Based on Neuroscience, Psychology and Today’s Market Dynamics, MBLM Announces a New Marketing Paradigm: Brand Intimacy
Brand agency MBLM announces the release of the “MBLM Brand Intimacy Study,” based on global research with consumers and marketing executives as well as an extensive review of the psychology of intimacy and neuroscientific breakthroughs in understanding decision-making. Partnering with BrainJuicer on the research component, MBLM engaged consumers from three continents, who contributed more than 20,000 stories that have informed a new marketing paradigm.
The “MBLM Brand Intimacy Study” explores the ways attitudes and behaviors have been fundamentally changed due to marketplace and particularly technological advancements. This has given way to a more advanced marketing paradigm—when a person and a brand achieve a fused identity, creating fulfillment, driving performance and lasting value.
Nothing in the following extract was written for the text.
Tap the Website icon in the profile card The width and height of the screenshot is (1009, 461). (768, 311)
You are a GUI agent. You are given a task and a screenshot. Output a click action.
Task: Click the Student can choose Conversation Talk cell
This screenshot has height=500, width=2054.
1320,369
According to Mario Natarelli, managing partner of MBLM in New York and a firm believer in brand intimacy, “Most current marketing approaches do not reflect today’s reality and the opportunities available to create powerful connections that endure. Factoring for brand intimacy allows companies to maximize the impact of their brands. Though striving for brand intimacy may require more integration across disciplines, enhanced technological activation and longer commitment, it produces far stronger results and returns.”
Key study findings include:
- Brand Intimacy Mirrors Human Intimacy: Brand intimate relationships appear to closely parallel human relationships.
- Brand Intimacy Happens in Stages: As with human relationships, brand intimacy occurs in distinct phases of sharing, bonding and fusing.
- The Opposite of Brand Intimacy Is Indifference: At every stage of advancing toward brand intimacy, a person can regress into indifference.
- Brand Intimacy Is Rare: Less than 25 percent of consumers screened could associate being truly intimate with any brands.
- Brand Intimacy Is Extremely Important, But Hard to Create: 87 percent of senior marketing executives feel that customer intimacy is important or extremely important, but only 18 percent feel they are doing a good job at creating it.